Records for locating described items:
++++++
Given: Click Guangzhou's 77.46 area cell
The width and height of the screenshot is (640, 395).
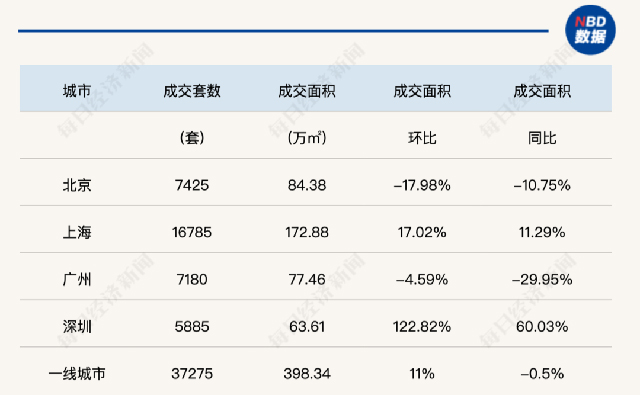Looking at the screenshot, I should pyautogui.click(x=307, y=280).
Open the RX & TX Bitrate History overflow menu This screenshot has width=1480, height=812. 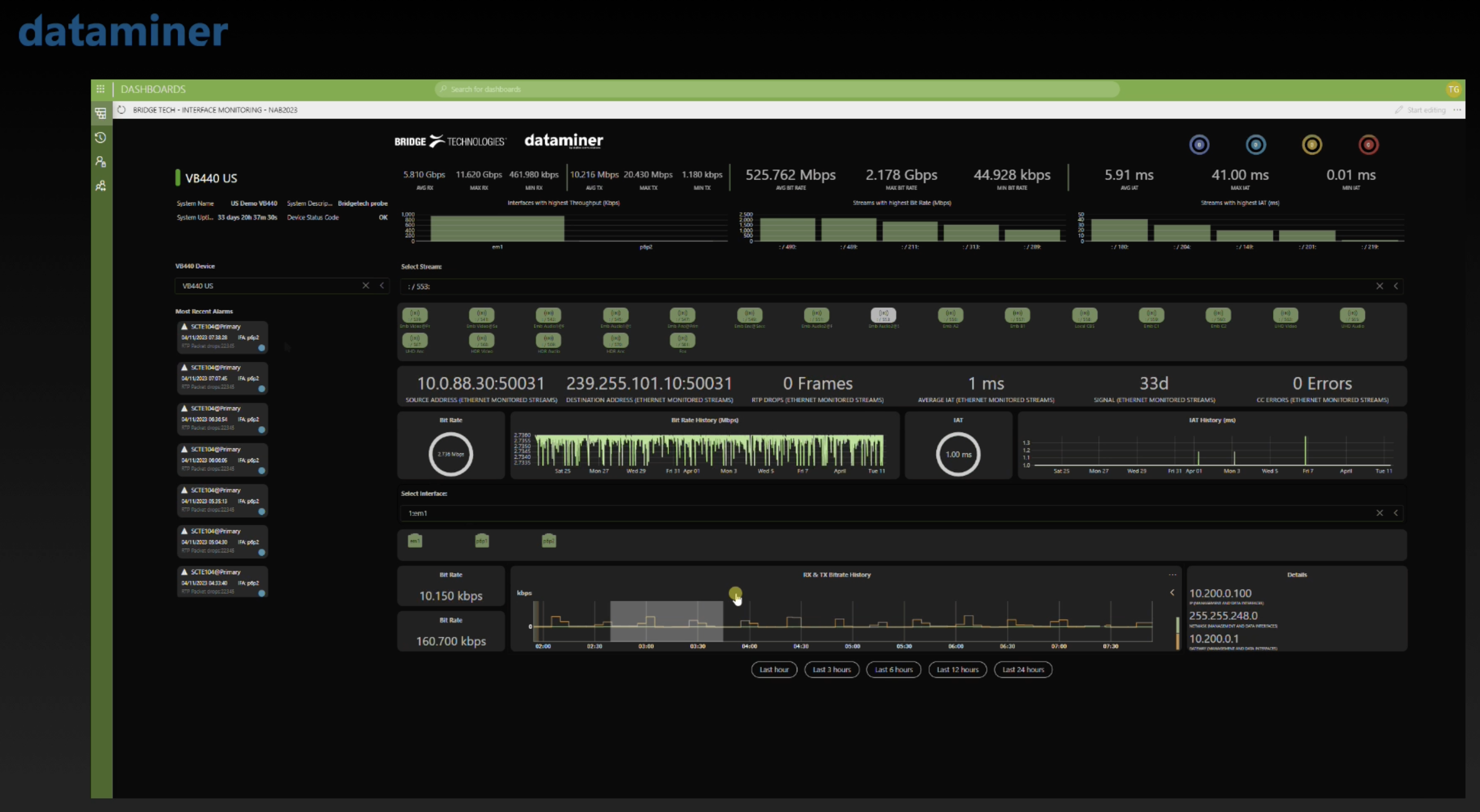[1172, 575]
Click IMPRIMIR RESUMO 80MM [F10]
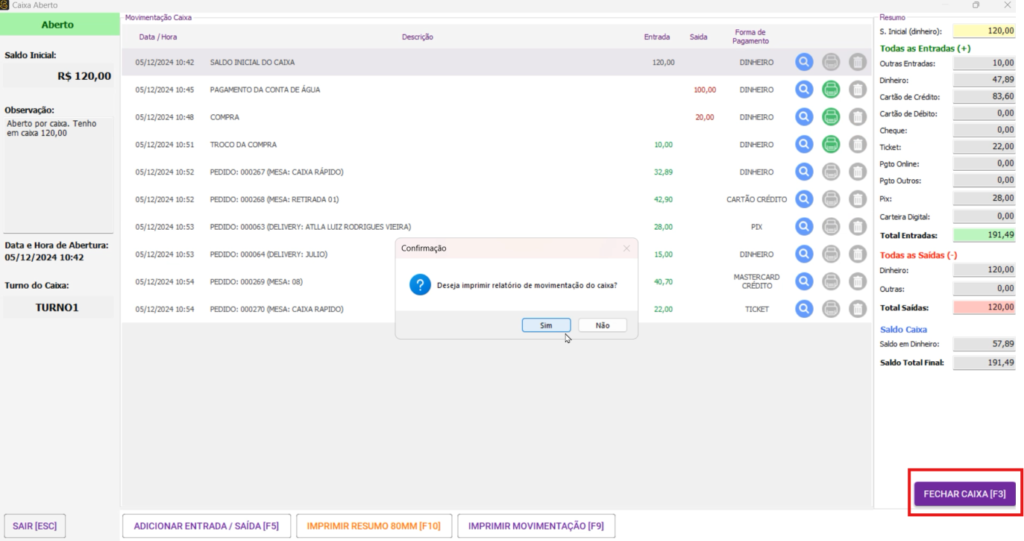This screenshot has height=541, width=1024. [x=374, y=525]
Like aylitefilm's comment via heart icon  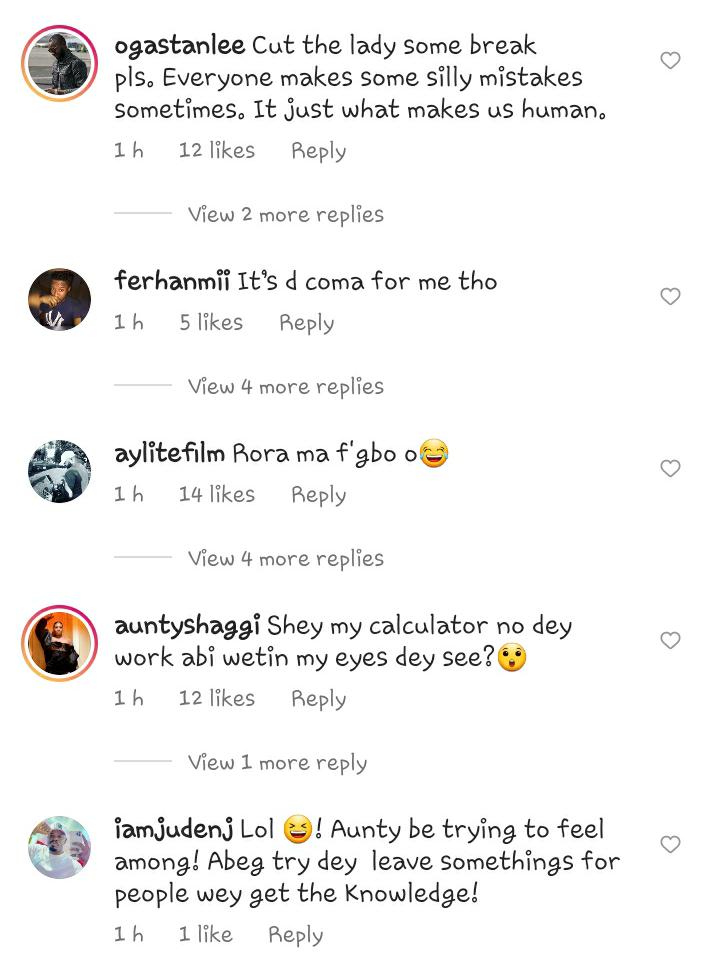pyautogui.click(x=670, y=469)
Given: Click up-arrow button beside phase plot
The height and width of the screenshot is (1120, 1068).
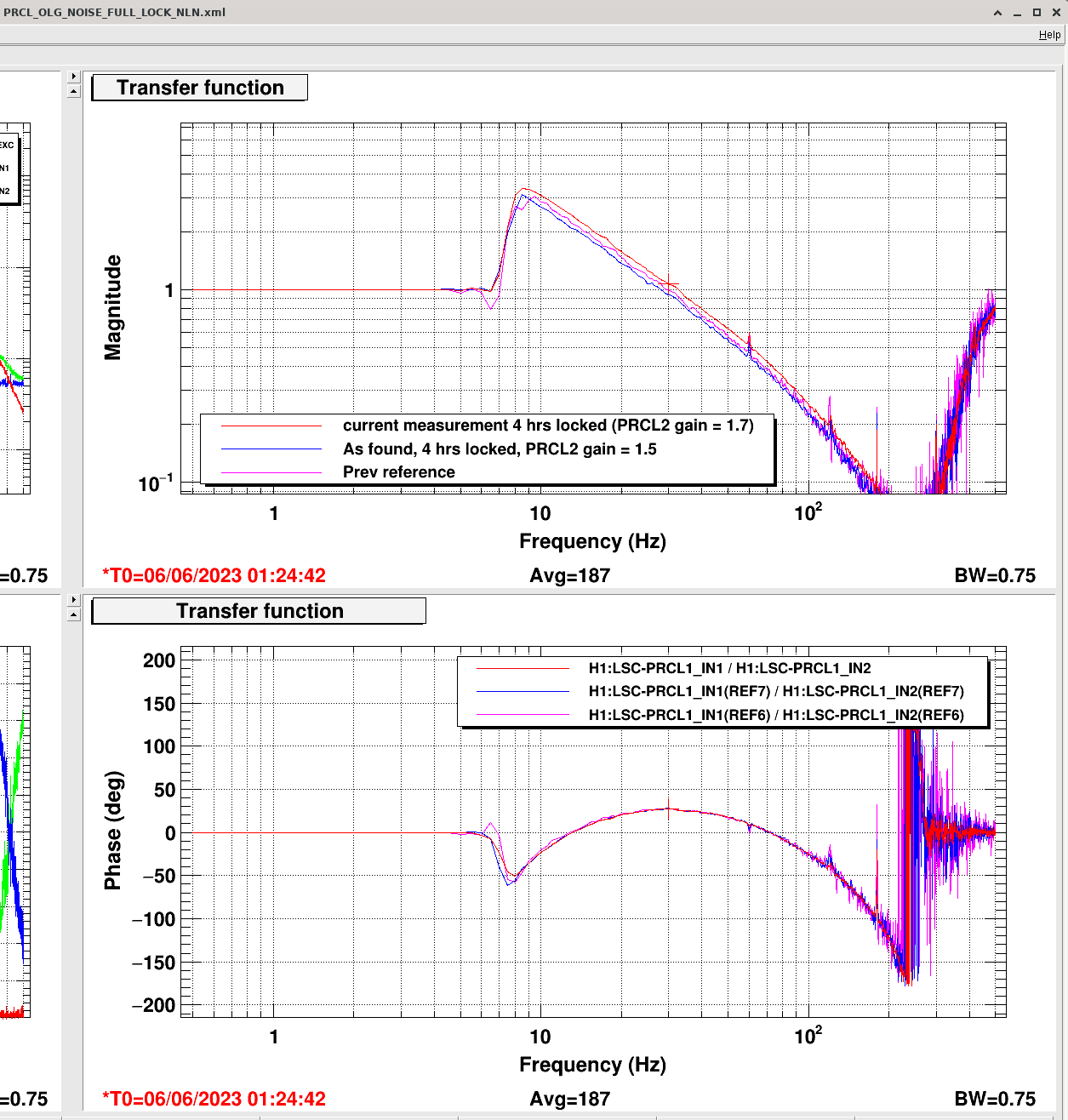Looking at the screenshot, I should [73, 614].
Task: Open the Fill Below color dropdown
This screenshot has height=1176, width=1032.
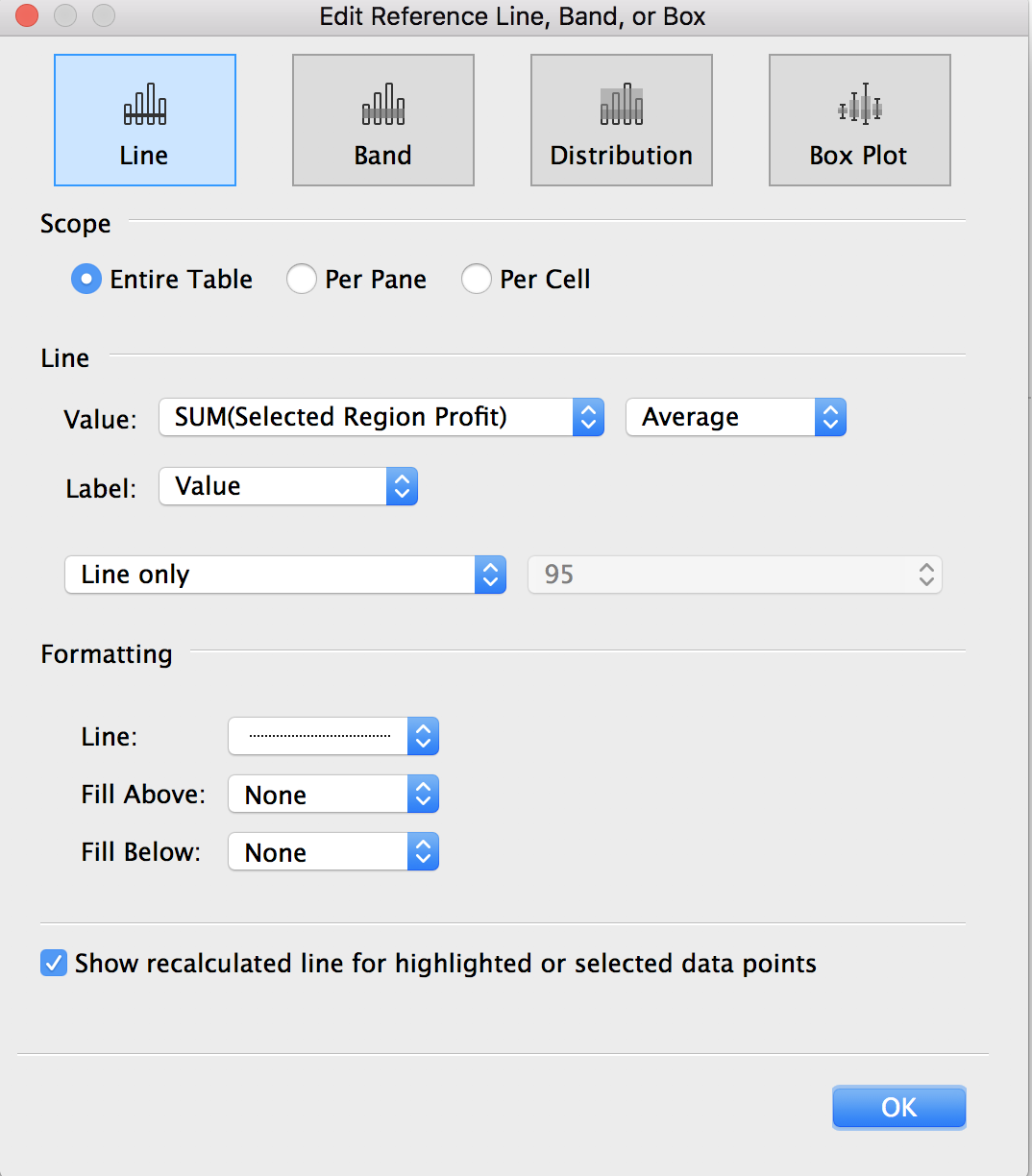Action: coord(333,852)
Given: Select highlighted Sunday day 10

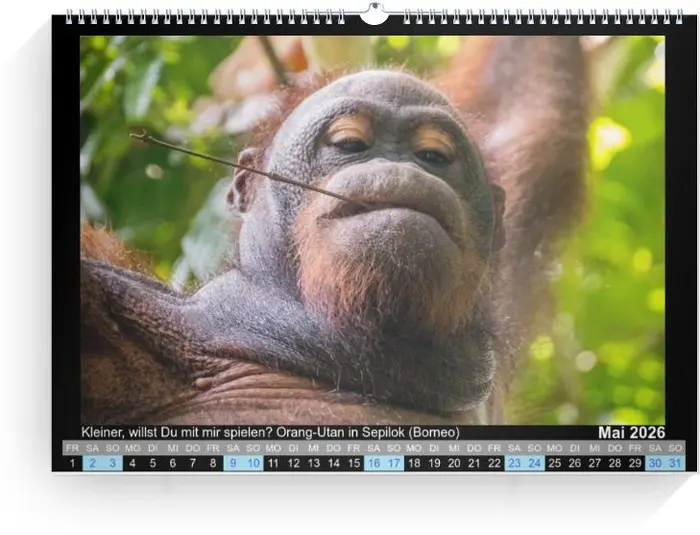Looking at the screenshot, I should pos(253,463).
++++++
Filter the rows above, copying every line that contains the word "Given".

— The response —
Given: Click Guangzhou's 77.46 area cell
Given: Click up-arrow button beside phase plot
Given: Select highlighted Sunday day 10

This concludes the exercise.